== Segment start ==

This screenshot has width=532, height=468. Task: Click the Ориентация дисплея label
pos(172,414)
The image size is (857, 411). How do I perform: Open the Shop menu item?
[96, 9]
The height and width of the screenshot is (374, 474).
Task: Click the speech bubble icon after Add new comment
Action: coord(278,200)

== Segment end ==

Task item: A verbatim copy of the listing is to be returned in full.

Expected output:
This screenshot has width=532, height=468. Task: Click the Ориентация дисплея label
pos(172,414)
The image size is (857, 411). How do I perform: Open the Shop menu item?
[96, 9]
The height and width of the screenshot is (374, 474).
Task: Click the speech bubble icon after Add new comment
Action: coord(278,200)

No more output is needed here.